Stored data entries
##########

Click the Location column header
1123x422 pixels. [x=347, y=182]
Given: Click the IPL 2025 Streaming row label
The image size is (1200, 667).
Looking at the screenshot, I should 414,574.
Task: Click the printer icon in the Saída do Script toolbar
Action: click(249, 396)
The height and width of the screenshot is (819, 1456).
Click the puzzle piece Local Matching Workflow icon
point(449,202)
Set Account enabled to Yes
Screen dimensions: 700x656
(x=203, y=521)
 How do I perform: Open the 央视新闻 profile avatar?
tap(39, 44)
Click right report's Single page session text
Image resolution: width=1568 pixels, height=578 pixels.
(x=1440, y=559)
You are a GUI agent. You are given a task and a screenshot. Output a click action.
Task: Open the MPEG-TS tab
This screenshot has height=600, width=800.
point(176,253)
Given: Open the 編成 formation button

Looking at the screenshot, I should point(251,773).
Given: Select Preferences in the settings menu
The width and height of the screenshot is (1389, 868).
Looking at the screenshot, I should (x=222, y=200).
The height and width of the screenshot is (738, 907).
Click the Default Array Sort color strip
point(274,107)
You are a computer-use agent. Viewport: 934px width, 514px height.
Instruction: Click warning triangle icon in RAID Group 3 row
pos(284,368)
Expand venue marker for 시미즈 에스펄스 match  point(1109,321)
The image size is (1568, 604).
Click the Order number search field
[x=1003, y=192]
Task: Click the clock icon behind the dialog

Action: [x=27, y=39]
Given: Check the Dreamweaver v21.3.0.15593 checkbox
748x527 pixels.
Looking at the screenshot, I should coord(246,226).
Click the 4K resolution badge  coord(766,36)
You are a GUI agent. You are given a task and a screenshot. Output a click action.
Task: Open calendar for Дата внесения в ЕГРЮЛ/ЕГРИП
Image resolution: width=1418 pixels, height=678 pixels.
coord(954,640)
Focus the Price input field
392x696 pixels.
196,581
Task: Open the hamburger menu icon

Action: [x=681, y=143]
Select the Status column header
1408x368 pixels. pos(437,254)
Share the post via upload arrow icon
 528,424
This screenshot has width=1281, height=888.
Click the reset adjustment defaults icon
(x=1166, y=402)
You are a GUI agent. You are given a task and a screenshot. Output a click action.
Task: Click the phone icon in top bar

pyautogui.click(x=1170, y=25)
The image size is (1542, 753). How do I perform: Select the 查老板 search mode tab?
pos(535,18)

##########

Work required
Only the lines from the one containing "Select the Status column header" through the end of the data above are wanted, both ends included; restate them word for word.

The answer
Select the Status column header
1408x368 pixels. pos(437,254)
Share the post via upload arrow icon
 528,424
This screenshot has width=1281, height=888.
Click the reset adjustment defaults icon
(x=1166, y=402)
You are a GUI agent. You are given a task and a screenshot. Output a click action.
Task: Click the phone icon in top bar

pyautogui.click(x=1170, y=25)
The image size is (1542, 753). How do I perform: Select the 查老板 search mode tab?
pos(535,18)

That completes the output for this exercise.